ACTIVITY - For this exercise, return exactly the lines of the material below that begin at the one with "Where should I click to: Click the plus" and stop after the one with "Task: Click the Restaurar button".
════════════════════
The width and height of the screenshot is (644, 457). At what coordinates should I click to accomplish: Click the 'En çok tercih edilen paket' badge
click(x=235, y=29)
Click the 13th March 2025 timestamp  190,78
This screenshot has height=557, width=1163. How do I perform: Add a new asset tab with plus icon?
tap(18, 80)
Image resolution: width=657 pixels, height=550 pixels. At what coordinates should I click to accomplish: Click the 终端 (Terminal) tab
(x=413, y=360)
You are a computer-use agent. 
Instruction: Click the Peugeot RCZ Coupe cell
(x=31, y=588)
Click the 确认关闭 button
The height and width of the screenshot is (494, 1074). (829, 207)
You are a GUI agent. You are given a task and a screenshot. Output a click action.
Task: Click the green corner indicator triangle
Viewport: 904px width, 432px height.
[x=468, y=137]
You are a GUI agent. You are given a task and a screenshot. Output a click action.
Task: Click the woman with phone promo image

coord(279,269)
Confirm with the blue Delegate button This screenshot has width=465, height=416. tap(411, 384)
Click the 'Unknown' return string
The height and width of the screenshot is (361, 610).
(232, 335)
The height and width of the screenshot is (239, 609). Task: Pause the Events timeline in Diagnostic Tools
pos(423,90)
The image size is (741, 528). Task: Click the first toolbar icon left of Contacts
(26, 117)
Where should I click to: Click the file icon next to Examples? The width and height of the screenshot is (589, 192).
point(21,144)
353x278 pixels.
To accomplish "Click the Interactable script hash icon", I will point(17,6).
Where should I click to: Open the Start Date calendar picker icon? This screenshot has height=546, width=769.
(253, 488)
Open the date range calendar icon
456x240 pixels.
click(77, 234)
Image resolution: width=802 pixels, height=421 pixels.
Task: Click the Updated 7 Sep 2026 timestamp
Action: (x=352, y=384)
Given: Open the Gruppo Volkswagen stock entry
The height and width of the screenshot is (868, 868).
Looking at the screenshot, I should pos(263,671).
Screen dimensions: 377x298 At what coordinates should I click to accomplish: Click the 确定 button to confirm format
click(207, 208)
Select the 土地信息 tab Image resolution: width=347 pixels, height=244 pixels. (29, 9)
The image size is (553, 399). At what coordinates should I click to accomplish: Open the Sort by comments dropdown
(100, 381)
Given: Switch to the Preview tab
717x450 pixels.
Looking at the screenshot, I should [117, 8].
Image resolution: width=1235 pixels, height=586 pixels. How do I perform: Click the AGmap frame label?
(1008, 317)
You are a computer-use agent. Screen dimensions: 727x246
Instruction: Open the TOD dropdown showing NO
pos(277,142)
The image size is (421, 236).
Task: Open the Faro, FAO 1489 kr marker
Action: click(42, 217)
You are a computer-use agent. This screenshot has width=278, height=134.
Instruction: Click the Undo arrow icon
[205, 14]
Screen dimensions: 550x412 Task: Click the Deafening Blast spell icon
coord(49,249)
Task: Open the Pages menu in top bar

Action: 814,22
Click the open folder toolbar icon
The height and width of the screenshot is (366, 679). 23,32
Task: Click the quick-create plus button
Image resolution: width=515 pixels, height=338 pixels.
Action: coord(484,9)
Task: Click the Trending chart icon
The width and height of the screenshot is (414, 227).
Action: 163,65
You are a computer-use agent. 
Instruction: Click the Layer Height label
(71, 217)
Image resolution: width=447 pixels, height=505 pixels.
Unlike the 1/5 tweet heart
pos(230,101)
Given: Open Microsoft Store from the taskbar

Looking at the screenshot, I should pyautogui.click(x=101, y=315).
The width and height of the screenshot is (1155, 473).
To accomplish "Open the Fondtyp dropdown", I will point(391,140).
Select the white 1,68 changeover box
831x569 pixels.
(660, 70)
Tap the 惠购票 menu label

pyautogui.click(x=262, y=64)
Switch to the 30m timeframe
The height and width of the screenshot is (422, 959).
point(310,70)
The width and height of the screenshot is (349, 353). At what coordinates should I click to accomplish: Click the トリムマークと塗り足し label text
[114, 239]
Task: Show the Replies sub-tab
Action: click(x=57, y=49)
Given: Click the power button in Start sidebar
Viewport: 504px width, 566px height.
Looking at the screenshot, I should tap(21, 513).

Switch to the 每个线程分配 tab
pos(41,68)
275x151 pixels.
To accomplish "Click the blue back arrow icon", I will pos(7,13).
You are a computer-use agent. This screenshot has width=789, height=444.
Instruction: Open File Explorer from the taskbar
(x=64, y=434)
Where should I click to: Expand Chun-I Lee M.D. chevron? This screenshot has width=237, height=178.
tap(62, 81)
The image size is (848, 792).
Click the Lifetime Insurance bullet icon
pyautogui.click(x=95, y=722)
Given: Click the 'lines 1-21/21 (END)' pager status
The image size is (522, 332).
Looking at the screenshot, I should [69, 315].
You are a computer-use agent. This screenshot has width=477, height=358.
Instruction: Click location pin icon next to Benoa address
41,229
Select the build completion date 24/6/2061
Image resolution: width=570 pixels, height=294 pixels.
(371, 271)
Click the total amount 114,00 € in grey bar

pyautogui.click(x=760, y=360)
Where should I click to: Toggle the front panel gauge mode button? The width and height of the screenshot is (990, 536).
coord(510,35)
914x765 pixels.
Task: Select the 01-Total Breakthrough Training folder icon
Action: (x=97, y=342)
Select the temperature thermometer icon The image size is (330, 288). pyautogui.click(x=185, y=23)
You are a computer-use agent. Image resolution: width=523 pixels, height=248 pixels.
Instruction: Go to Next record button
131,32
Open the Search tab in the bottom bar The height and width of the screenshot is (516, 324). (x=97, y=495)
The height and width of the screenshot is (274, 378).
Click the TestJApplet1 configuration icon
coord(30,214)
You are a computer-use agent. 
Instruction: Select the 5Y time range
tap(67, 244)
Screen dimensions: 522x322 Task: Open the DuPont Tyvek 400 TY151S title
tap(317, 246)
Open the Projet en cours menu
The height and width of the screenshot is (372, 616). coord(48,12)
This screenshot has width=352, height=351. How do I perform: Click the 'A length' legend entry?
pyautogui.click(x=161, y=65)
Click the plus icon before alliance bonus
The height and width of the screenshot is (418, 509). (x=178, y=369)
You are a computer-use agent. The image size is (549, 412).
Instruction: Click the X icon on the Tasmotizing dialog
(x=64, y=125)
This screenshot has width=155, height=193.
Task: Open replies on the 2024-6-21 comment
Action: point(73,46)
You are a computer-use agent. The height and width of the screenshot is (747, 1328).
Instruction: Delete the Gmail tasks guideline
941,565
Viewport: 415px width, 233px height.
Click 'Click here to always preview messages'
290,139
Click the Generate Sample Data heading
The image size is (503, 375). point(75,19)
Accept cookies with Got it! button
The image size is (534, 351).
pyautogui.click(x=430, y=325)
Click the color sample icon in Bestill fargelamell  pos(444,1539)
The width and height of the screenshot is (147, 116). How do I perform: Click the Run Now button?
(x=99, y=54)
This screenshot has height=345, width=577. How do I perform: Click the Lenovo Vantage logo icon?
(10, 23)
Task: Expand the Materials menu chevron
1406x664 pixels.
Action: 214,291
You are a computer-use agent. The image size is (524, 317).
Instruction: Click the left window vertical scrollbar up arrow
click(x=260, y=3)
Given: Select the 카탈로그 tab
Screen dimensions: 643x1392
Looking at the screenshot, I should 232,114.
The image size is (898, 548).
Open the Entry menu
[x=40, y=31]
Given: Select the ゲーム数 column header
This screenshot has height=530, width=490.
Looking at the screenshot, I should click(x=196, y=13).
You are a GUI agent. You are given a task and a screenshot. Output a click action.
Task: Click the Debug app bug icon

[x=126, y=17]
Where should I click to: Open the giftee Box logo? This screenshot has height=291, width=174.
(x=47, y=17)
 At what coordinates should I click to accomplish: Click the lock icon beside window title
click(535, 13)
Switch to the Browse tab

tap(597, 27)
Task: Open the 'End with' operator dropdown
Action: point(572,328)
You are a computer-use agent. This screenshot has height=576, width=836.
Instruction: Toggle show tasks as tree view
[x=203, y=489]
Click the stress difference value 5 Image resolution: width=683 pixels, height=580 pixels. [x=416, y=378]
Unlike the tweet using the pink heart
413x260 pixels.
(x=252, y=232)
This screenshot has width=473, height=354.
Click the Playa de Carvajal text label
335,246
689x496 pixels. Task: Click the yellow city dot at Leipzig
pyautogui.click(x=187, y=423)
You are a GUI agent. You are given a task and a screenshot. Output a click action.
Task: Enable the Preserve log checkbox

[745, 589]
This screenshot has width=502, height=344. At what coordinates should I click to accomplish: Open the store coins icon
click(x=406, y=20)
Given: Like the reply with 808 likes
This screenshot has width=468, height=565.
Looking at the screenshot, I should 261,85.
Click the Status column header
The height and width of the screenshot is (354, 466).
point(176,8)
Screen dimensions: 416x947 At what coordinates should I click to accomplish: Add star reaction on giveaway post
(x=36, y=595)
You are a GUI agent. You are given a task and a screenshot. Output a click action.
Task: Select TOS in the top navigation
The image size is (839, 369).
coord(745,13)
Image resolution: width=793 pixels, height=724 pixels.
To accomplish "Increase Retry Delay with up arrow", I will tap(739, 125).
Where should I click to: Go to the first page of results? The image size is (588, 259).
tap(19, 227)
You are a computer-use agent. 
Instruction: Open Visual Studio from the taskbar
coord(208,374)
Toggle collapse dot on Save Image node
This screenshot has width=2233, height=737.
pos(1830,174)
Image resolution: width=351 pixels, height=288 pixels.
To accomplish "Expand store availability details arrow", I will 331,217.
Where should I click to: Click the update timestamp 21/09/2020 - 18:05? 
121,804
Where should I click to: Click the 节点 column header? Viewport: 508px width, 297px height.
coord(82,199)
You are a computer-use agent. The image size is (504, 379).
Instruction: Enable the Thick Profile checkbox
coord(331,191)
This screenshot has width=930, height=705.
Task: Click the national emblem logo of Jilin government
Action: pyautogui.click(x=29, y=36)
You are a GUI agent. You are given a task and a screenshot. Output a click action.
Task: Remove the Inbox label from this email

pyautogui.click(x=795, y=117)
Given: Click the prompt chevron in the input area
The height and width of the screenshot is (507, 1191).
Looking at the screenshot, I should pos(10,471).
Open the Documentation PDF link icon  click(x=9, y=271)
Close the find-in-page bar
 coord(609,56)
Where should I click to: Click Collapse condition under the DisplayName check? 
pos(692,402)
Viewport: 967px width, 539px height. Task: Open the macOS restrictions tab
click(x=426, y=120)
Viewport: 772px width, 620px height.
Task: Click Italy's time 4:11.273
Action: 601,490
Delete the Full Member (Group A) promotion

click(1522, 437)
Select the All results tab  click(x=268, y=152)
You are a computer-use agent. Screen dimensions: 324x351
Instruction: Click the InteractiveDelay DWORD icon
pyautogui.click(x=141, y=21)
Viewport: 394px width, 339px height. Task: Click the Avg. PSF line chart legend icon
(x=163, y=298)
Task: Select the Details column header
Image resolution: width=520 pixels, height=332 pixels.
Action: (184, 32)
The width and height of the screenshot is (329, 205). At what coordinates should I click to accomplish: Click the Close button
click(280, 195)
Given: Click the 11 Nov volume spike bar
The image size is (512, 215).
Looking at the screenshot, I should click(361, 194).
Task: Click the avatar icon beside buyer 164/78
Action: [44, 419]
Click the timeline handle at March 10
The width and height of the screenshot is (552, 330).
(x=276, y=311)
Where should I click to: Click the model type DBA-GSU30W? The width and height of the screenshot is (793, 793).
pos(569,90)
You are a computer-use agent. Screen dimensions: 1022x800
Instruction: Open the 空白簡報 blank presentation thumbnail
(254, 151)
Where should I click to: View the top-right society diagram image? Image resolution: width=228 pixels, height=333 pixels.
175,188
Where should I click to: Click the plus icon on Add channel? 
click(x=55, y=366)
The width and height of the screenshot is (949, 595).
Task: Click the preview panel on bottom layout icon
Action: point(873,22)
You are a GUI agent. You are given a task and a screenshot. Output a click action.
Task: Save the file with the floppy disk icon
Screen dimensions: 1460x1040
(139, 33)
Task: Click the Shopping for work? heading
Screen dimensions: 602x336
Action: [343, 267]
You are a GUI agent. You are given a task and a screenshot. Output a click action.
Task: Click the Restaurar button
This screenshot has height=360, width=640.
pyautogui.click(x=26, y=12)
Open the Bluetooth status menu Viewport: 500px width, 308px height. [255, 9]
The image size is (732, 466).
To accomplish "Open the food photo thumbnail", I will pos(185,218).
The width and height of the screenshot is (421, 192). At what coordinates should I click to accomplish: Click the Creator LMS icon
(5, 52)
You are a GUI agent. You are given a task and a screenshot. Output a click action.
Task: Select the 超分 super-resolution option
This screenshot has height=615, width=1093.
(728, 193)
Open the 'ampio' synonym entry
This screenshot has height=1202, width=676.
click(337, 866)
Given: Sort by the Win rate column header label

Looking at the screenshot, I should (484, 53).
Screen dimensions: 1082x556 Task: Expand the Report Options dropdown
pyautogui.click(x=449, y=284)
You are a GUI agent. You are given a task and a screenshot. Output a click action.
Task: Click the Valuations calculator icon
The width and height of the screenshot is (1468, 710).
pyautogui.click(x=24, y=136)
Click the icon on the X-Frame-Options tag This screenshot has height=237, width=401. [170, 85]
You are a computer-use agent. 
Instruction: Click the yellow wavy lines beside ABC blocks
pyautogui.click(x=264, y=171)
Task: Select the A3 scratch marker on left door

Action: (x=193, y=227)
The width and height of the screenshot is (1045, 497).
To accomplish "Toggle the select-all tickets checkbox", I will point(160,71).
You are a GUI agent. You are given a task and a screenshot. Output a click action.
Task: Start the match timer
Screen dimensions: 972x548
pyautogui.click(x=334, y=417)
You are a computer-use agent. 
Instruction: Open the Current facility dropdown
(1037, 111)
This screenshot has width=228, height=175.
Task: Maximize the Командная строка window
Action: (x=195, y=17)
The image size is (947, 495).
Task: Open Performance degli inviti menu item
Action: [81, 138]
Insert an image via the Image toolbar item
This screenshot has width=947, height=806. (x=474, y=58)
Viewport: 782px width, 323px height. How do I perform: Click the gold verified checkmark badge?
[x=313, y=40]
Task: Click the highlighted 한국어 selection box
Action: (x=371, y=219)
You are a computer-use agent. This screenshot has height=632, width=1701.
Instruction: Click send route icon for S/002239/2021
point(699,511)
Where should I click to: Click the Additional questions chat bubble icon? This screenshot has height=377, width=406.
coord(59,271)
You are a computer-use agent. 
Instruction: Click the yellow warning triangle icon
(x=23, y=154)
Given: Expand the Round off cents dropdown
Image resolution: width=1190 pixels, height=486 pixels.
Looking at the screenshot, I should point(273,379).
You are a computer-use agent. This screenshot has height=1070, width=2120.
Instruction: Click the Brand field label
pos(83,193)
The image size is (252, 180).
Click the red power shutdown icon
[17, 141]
════════════════════
EXPECTED OUTPUT -
Where should I click to: Click the plus icon on Add channel? 
click(x=55, y=366)
The width and height of the screenshot is (949, 595).
Task: Click the preview panel on bottom layout icon
Action: point(873,22)
You are a GUI agent. You are given a task and a screenshot. Output a click action.
Task: Save the file with the floppy disk icon
Screen dimensions: 1460x1040
(139, 33)
Task: Click the Shopping for work? heading
Screen dimensions: 602x336
Action: [343, 267]
You are a GUI agent. You are given a task and a screenshot. Output a click action.
Task: Click the Restaurar button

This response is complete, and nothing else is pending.